My next stop is at the Baie-des-Rochers. A little less know than Port-au-Persil it is worth the detour off the highway to visit. The Spring runoff is high and the road down to the water is a bit rough. Signs of fallen trees are everywhere and during my visit were being cleared away. At the end of the road, I am rewarded with a spectacular view. The Baie-des-Rochers is a protected marine park and is so peaceful and tranquil.
An old row boat, a local fisherman and a roaring waterfall all mark this spot as beautiful.
Onto Baie-St-Catherine, the last city within the Charlevoix region. Here I make a quick stop at Pointe-Noire Interpretation and Observation Centre.
From here you can see the Saguenay River flow into the St Lawrence. On a good day if you are lucky you may be able to see Beluga and Minke Whales along with Harbour Seals. This is a spectacular spot to stop and take in the sites.

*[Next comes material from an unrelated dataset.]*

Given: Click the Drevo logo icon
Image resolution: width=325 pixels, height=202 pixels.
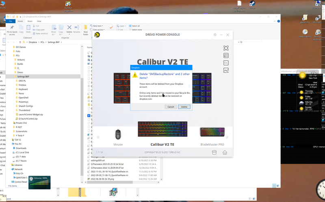Looking at the screenshot, I should [x=98, y=35].
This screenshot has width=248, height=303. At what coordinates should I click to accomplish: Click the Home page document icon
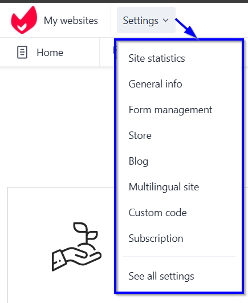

A short drive from here is the free Ferry that takes cars and passengers from Baie-St-Catherine to Tadoussac.
Once on the other side, it is a short drive to my lunch spot Cafe Boheme. Here I fuel up for my return journey with a Croque Monsieur. C’est tres bien! This cute town is well worth exploring on foot as it is quite small. Very picturesque and right on the water.
For me, it is time to return to my B&B for a little rest and snack before I head out to explore what Charlevoix has to offer for culinary adventurists. The cheese, baguette and beer I picked up make for a perfect pre-dinner snack. All made right in Charlevoix. It doesn’t get any better than this!
Huge thanks to my hosts Mario and Pierre from Le Manoir Hortensia for helping me plan out this amazing day along the St Lawrence River Route. A pretty spectacular day in my books.